A Vancouver woman travelling alone in the Middle East has been missing in Syria for more than a month, says her brother who is co-ordinating a search for her.
Matthew Vienneau told CBC Radio on Friday that his sister Nicole was last seen on March 31 when she left her hotel near Hama for a day trip to a place called the Dead Cities, ancient ruins in northwest Syria.
Nicole Vienneau, 32, is missing in Syria, and was last seen on March 31.
(Vienneau family photo)
But hotel staff told him she did not return. He has also been told that Syrian police are searching the area.
Vienneau said his 32-year-old sister is an experienced adventure traveller.
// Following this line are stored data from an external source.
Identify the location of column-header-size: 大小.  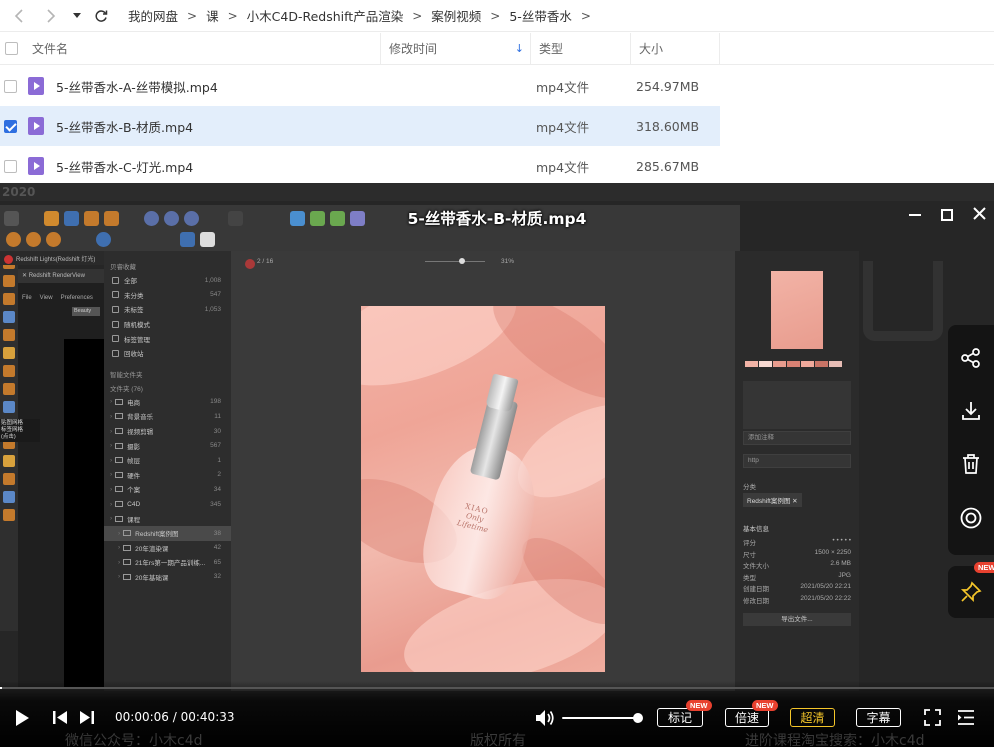
(676, 49).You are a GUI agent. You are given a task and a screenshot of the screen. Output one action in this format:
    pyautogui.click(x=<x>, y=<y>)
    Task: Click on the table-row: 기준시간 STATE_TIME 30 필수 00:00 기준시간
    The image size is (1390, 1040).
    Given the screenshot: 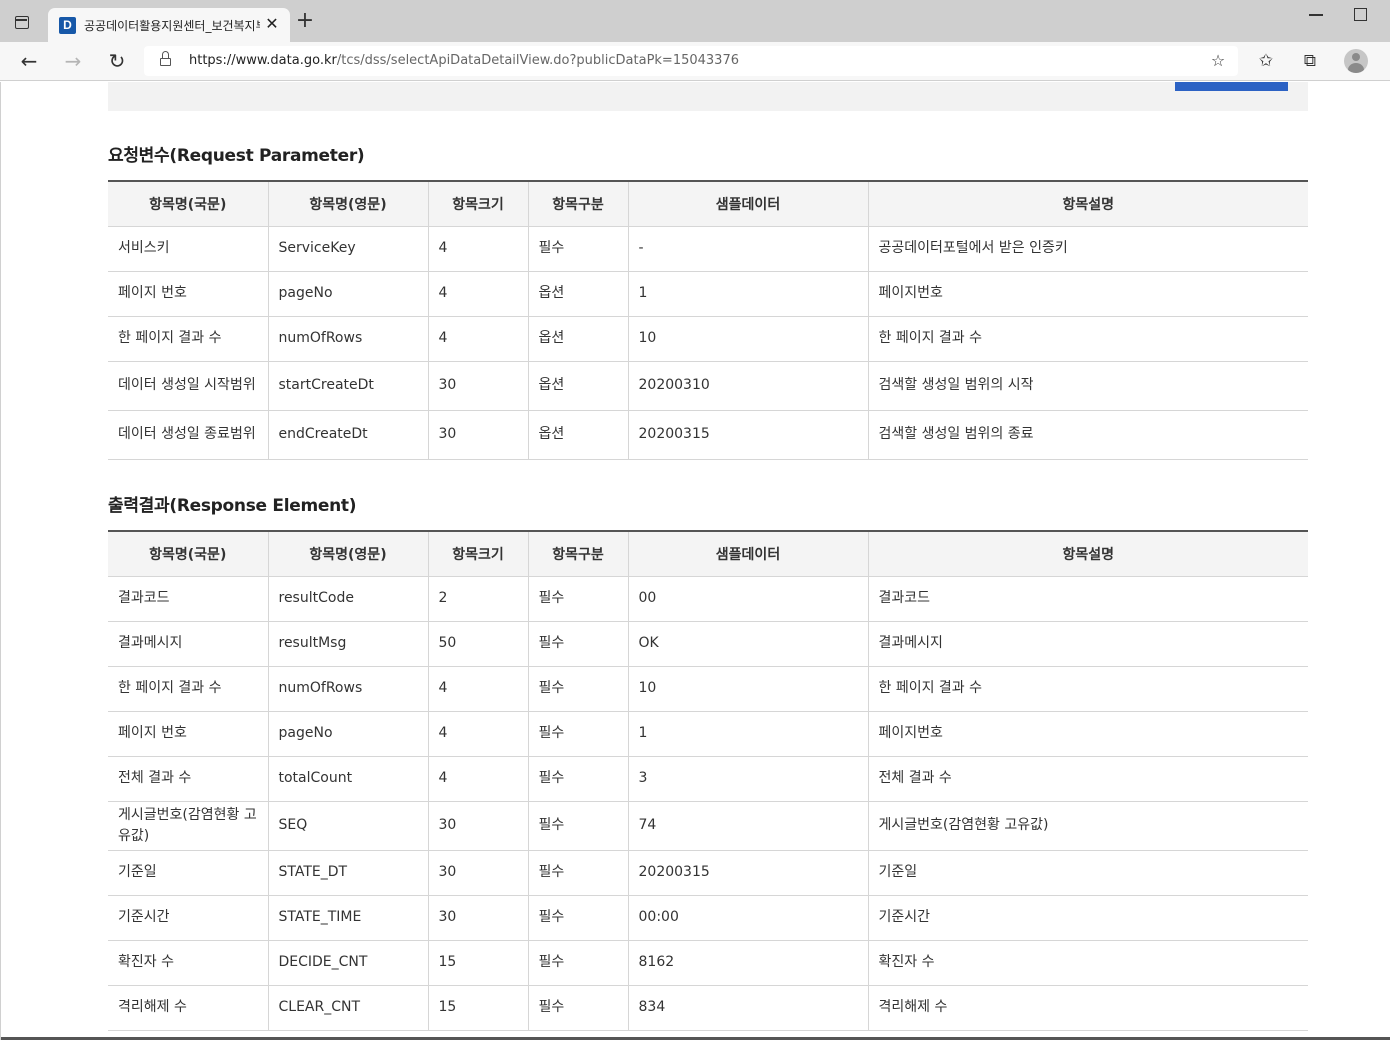 What is the action you would take?
    pyautogui.click(x=708, y=918)
    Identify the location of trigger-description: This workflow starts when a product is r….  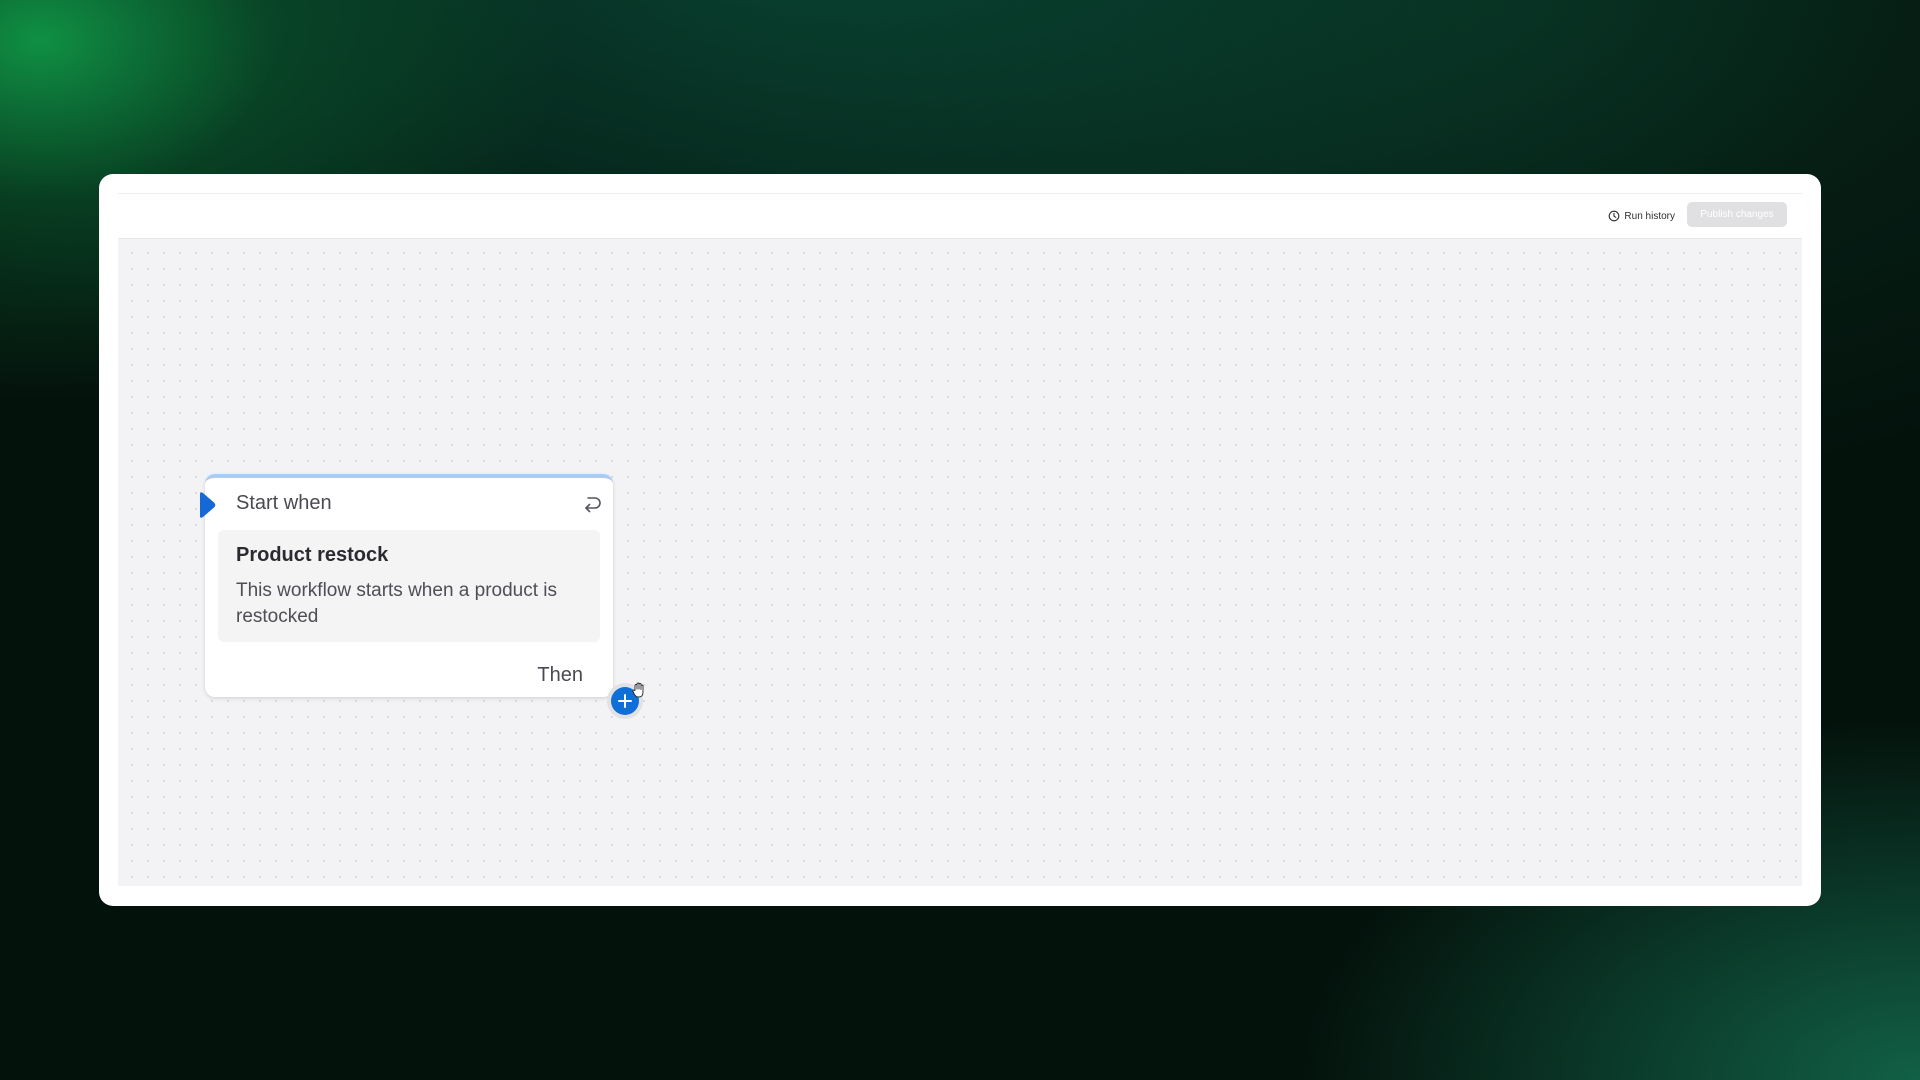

"You have hope that … maybe she's just in prison, or at this point, one of our best-case scenarios is that she's been kidnapped, which is a very weird situation to be in, but at least in that case we'd know that she's alive."
Vienneau told The Early Edition that Canadian Foreign Affairs officials have done what they can, but that most of the information on his sister has come from people in Canada and Syria — who read about Nicole on the internet and offered to help.
Now, her family is asking anyone with family or friends in Syria to help them trace what may have happened.
"But you hope that, you know, maybe it's just something happened, she's in the mountains and it's remote, or she got unexpectedly delayed somewhere in the desert."
Vienneau said his sister is a careful woman who doesn't take stupid chances.
"It's almost impossible to imagine that something might have happened. And the constant reassurances from the Syrians that nothing like this happens, it's very unusual, and if something had happened, we'd know about it.
"For someone to just disappear is so strange that it gives you hope that it's something so out there, we never would have thought of it, but she's OK and just waiting for us to come find her."
Nicole Vienneau, 32, is missing in Syria, and was last seen on March 31.